# [TEXTE PROPOSÉ]
§

Résolution féministe : s’écouter

Chaque Nouvel An, je ressens une boule dans la gorge parce que mon anxiété de performance monte en flèche. J’ai l’impression que je dois travailler toujours plus, cuisiner plus, bouger plus, avoir une vie sociale plus équilibrée, plus d’argent, plus de confort, un appartement plus rangé, faire plus de projets, tout pour faire plus, produire plus, être plus. C’est fatigant de se mettre autant de pression sur les épaules. Et les choses ne s’arrangent pas si facilement même quand on essaie de diminuer ses activités…

 

Vouloir en faire moins exige de grandes énergies. J’ai écouté quelques épisodes de Tidying Up with Marie Kondo et j’en suis ressorti·e vidé·e. Il y a une performance qui vient avec l’épuration, le lissage, le désir d’une vie minimaliste, très blanche et propre, parfaite. Je revendique le droit d’en faire moins, de m’arrêter, de ne rien faire, d’investir la possibilité d’un espace pour moi, non productif. Le système capitaliste s’approprie notre force de travail, ce n’est pas nouveau. Cette année, je veux décroître sans avoir à créer une chaîne YouTube et un blogue quotidien sur la décroissance. Je ne veux pas en faire plus avec moins, je veux en faire moins avec moins. Et ça aussi, c’est un geste féministe. S’aimer, se choisir.

 

  1. Je veux travailler moins. Toutes les sphères de nos vies sont axées sur la performance. Plusieurs emplois en même temps, des idées de projets, du travail invisible, du bénévolat pour faire avancer sa carrière, tout ça pour quoi? Pour acheter plus de bébelles? Dans le milieu culturel, il est fréquent de travailler gratuitement pour de la visibilité, et ce, pendant plusieurs années, dans l’espoir de percer un jour et d’avoir un vrai emploi. On ne fait pas d’argent en écrivant des livres. Il y a une pression incroyable pour performer toujours plus, participer à toutes les soirées importantes, être toujours là, disponible et en forme.

§

# [DONNÉES FOURNIES]
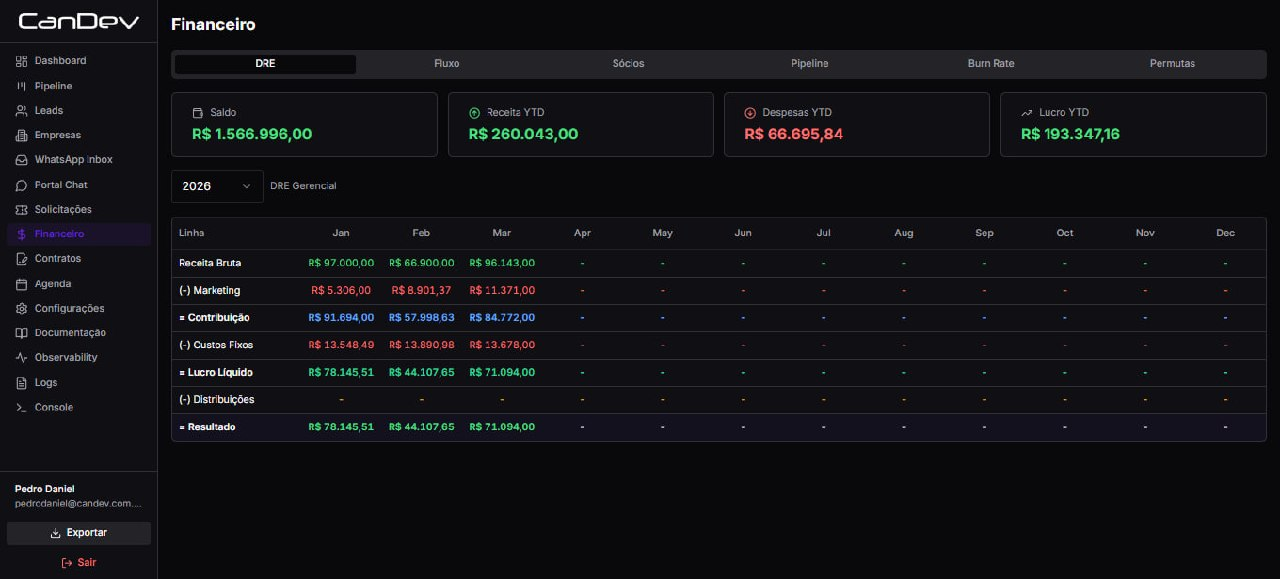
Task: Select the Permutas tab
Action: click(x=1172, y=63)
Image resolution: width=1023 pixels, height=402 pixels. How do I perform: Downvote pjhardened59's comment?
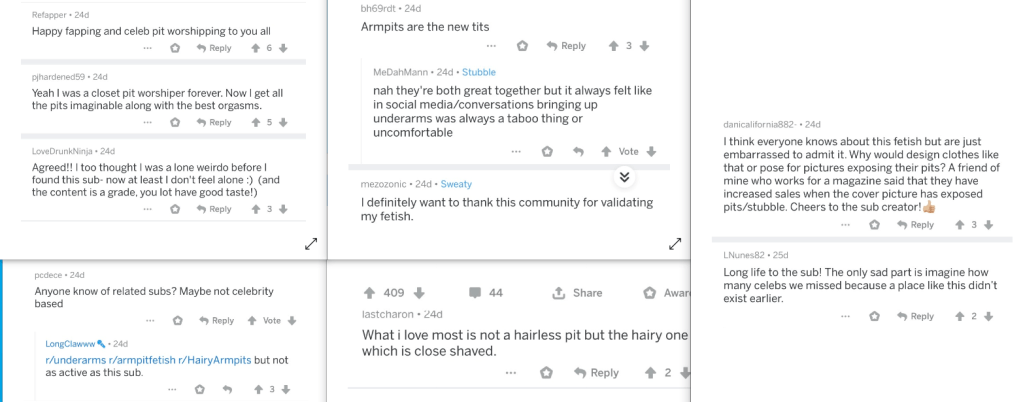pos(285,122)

§

# [CONSIGNES ÉCRITES]
a - Dans le texte « Résolution féministe : s'écouter », de quelle émission l'auteur·e a-t-il·elle écouté quelques épisodes avant d'en ressortir vidé·e ?
b - Donnez la suite du texte « Résolution féministe : s'écouter » après sa dernière phrase.
Le matériel n'est pas nécessaire pour ce travail.

# [RÉSULTATS OBTENUS]
a - Tidying Up with Marie Kondo.

b -
 

  1. Je veux prendre soin de moi. Dans une société patriarcale où les minorités subissent des violences quotidiennes, c’est un geste féministe de s’aimer et de prendre soin de soi. Je dois apprendre à vivre et à accepter mon corps trans malgré mes dysphories. Je ne parle pas de dépenser des fortunes en thérapies (un privilège économique que je n’ai pas), mais de faire un travail d’introspection et d’amour-propre. C’est dur de s’aimer quand la société (presque) au complet ne t’aime pas ou t’enseigne que ton identité de genre est inférieure à l’homme cishet blanc lambda.

 

  1. Je veux souligner les bons coups des gens qui m’entourent et honorer ceuzes qui m’ont précédé·e dans leurs luttes anti-oppressives. Malgré des tensions entre différents mouvements et courants féministes, nous ne sommes pas en compétition les un-e-s avec les autres. Nous avons des visées communes pour l’égalité entre les genres et la fin des oppressions systémiques. Je pense qu’il faut essayer de sortir du jugement et aider toutes les femmes, personnes trans, non binaires et racisées, à l’exemple de la Fédération des femmes du Québec. En 2019, je veux détester moins et aimer plus.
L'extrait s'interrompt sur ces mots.